Problem to work on -
Skip the pictures and retype exactly the lines from the one holding "The image size is (937, 616)." through the end of the entries.

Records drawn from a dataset

[Start of section]

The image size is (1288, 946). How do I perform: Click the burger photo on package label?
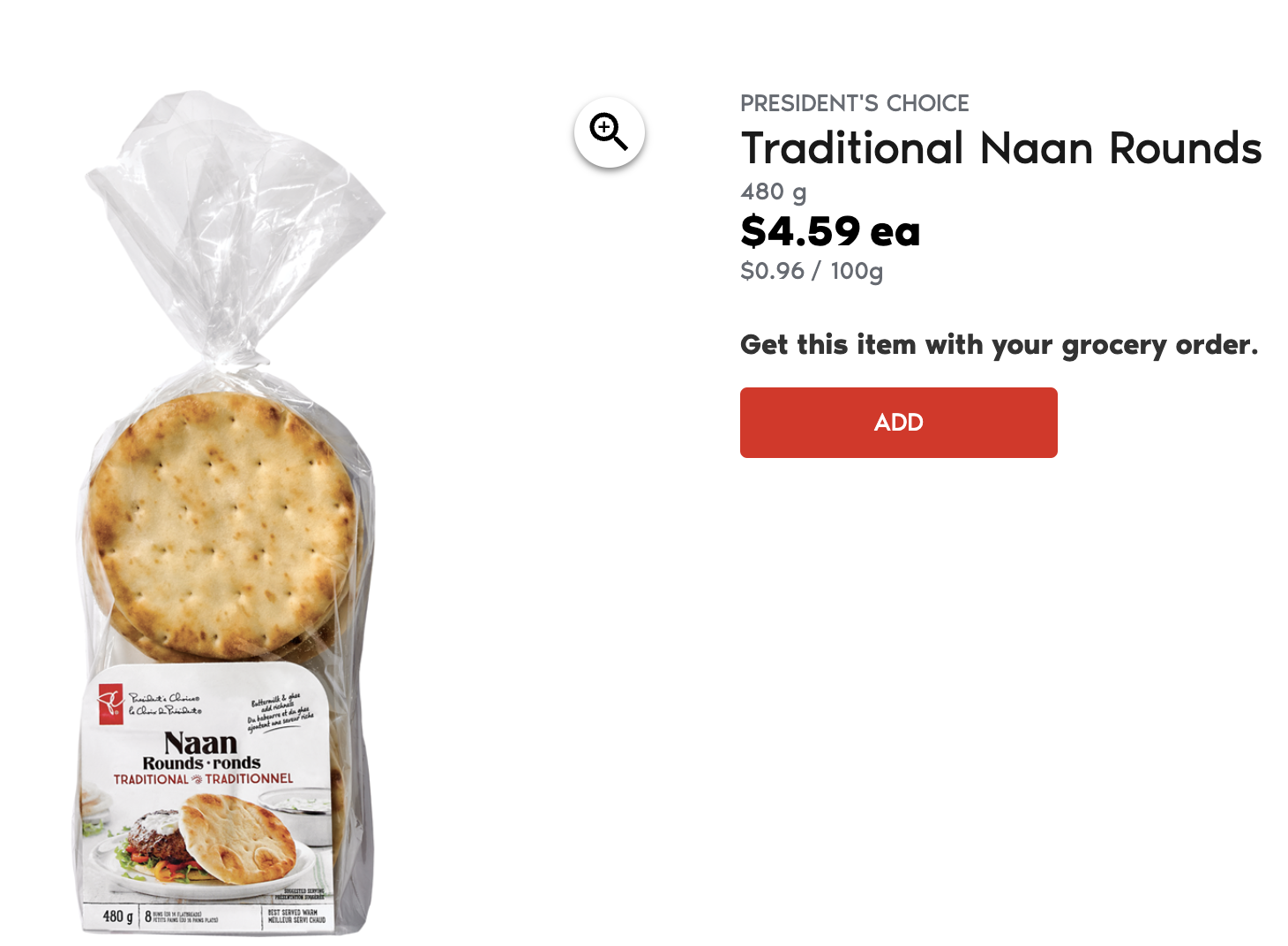(x=159, y=843)
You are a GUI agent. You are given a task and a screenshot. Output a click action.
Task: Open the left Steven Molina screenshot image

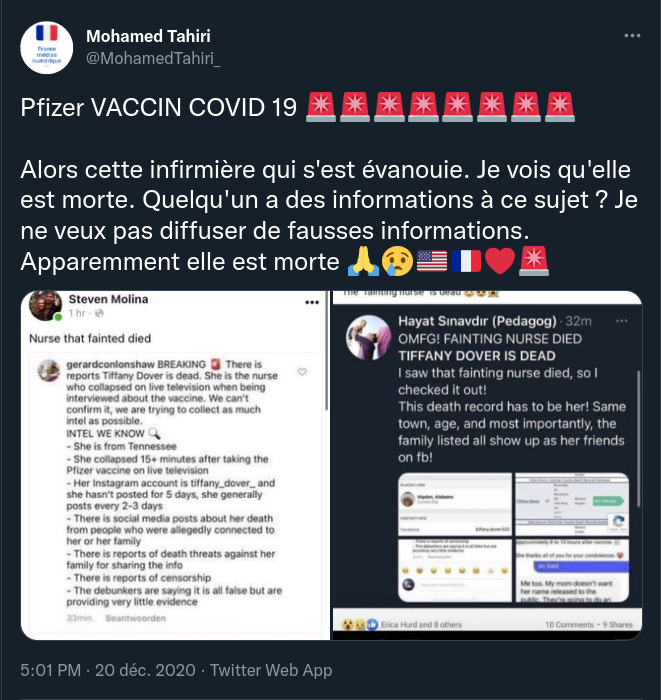[175, 465]
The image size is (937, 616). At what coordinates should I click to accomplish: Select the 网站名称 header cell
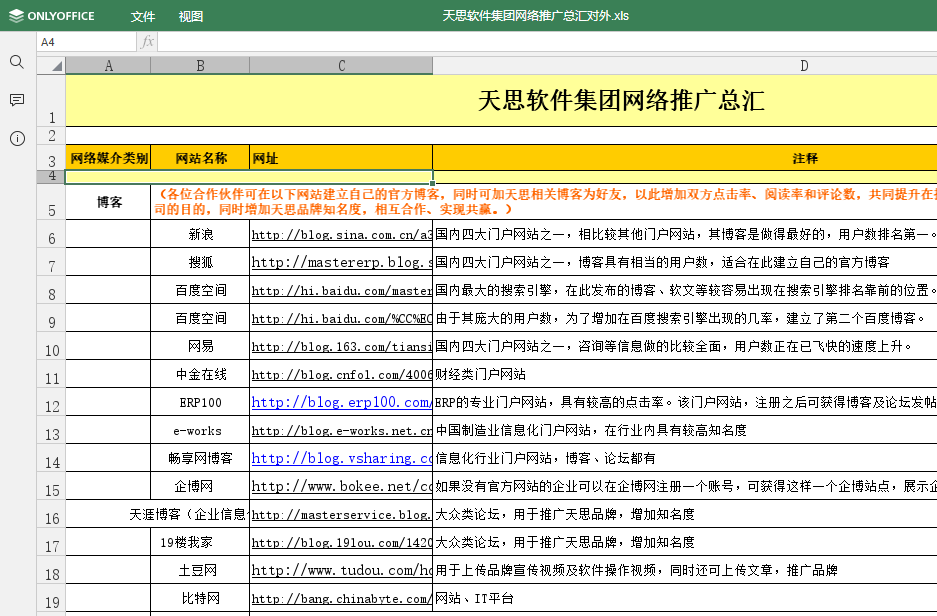[x=200, y=158]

[End of section]

Result of the task -
The image size is (937, 616). At what coordinates should I click to accomplish: Select the 网站名称 header cell
[x=200, y=158]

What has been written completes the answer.